Interestingly, in addition to being shifted, the relevant feature information maintained in the target template can also be sharpened to increase separability from distractor stimuli in the task (Geng et al., 2017, Yu and Geng, 2019; Figure 3C).
These studies clearly reveal the prospective face of WM: content is optimized to the expected demands of future processing. In some cases, the prospective WM representation triggered by a stimulus bears no physical resemblance to it. Rainer et al. (1999) trained monkeys on a paired-associate task that systematically manipulated the relationship between memory items and expected probe stimuli.
This revealed a subset of neurons coding for the expected stimulus during the delay period even though it was not actually presented on that trial. This also demonstrates the interaction between WM and LTM.
WM representations also go beyond the experienced stimulus to construct motor representations when specific actions can be anticipated. Most WM tasks tend to probe the perceptual content of the memoranda and typically isolate perceptual qualities of stimuli from particular responses.

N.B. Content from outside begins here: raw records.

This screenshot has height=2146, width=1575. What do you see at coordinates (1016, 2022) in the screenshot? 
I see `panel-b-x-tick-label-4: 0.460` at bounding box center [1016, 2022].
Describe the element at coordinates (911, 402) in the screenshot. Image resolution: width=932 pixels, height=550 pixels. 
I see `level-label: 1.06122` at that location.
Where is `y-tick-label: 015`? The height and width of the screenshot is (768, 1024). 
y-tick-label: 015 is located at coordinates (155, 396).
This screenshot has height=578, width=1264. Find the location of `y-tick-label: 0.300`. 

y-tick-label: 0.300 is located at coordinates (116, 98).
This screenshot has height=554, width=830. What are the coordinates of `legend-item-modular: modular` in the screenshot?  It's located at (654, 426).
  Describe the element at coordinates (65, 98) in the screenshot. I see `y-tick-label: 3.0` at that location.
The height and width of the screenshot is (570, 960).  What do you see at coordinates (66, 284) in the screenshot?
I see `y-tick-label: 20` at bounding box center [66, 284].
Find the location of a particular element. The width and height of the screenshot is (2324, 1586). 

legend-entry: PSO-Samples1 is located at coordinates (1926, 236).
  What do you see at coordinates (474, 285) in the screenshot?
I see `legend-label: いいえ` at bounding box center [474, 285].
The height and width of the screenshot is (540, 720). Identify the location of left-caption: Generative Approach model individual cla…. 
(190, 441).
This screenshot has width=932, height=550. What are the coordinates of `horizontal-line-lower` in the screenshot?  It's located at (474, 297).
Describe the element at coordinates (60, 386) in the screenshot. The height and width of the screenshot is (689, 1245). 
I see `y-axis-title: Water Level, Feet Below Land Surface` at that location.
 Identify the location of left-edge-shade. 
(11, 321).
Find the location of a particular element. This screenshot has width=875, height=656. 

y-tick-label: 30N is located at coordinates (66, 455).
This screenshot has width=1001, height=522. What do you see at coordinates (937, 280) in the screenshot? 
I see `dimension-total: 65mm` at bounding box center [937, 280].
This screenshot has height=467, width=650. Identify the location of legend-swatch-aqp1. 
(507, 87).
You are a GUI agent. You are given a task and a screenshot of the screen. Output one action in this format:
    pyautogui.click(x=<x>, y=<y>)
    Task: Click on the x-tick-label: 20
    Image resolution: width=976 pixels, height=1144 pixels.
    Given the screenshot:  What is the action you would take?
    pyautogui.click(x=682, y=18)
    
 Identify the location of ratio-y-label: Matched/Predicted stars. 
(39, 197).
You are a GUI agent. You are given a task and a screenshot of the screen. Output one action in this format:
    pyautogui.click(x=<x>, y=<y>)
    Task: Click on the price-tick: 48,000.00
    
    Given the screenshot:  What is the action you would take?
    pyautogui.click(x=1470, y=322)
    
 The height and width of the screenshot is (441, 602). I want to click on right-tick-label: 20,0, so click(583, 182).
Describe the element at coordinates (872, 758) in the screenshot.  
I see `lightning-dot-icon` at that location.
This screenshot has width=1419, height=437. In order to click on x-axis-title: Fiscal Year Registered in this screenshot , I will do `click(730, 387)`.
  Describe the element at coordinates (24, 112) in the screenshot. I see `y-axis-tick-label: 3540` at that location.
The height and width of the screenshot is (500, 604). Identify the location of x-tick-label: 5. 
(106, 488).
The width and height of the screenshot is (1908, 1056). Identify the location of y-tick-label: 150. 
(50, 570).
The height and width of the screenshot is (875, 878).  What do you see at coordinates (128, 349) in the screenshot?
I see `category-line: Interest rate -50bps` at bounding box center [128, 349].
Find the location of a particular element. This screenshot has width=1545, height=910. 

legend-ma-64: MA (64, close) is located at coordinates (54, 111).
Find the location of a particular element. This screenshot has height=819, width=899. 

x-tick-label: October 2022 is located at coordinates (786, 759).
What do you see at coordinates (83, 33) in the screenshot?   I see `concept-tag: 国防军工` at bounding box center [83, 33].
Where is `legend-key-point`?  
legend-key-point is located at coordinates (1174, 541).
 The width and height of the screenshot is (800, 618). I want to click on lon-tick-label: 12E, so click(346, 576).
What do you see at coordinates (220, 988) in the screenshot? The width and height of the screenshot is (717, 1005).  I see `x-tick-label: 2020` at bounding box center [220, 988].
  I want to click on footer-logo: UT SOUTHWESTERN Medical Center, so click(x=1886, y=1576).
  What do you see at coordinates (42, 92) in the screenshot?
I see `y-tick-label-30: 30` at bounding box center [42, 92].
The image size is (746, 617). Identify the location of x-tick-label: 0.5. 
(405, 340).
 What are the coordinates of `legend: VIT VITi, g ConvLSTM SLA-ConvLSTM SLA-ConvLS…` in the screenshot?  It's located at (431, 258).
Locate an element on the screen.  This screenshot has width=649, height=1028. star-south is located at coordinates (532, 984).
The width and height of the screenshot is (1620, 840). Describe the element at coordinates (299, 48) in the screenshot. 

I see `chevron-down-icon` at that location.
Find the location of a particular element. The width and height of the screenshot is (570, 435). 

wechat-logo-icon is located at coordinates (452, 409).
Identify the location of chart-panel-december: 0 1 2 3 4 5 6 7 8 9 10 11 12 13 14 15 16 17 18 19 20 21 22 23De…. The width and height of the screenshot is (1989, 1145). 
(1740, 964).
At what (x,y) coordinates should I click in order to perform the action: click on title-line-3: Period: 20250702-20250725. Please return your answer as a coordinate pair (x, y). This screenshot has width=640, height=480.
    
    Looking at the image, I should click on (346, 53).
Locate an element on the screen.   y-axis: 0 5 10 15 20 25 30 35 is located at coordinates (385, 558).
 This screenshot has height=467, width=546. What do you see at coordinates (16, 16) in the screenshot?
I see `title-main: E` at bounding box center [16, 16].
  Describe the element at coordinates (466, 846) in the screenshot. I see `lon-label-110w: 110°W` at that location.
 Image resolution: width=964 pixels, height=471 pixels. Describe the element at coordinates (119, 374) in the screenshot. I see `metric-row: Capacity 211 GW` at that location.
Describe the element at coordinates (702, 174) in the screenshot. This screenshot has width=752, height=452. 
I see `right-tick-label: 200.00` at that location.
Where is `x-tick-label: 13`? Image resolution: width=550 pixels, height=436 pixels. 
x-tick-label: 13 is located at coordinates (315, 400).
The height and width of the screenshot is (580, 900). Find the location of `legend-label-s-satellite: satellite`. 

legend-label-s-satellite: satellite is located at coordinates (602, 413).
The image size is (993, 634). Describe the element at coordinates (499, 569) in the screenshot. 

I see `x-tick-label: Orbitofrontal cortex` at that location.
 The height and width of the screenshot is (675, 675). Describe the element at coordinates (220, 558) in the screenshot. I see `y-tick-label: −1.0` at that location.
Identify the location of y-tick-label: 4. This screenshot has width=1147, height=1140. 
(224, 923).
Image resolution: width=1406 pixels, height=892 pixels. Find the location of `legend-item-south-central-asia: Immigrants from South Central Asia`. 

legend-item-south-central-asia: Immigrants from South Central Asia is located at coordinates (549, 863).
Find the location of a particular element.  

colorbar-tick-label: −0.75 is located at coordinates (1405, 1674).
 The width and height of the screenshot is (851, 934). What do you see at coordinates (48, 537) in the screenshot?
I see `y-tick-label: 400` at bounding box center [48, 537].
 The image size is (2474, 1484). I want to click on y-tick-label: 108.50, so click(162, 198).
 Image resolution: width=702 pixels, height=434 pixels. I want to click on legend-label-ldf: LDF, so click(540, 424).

In everyday life, however, the perceptual content of WM often also carries motor affordances, such as when reaching out and grasping the cup of coffee outside your field of view or repeating a telephone number to a friend. In a recent visual WM task that linked the reporting of particular stimulus orientations to a specific hand, it became clear that motor representations are derived from visually encoded stimuli and that motor information is in a similar state of readiness as visual content when participants are probed (van Ede et al., 2019; Figure 3D).
Future-Relevant Content of LTM
The prospective attributes of LTM are much more difficult to study. Except under highly constrained experimental conditions, it is difficult to determine what aspects of experience will prove useful to guide future behavior at distant time points. Nevertheless, the prospective nature of LTM can be gleaned from a few observations. The content of LTM is selective. We better remember items that were relevant during the encoding context (Aly and Turk-Browne, 2017).
We retain aspects of stimuli that are useful for adaptive behavior. Although our memories of the details in the appearance of a penny are shockingly poor (Nickerson and Adams, 1979), we readily remember the attributes that distinguish a penny from other coins. Similarly, our well-established difficulty with individuating and remembering faces from other cultures and races may, in part, reflect our focus on discriminant features that are informative within our given cultural context (Rhodes et al., 1989).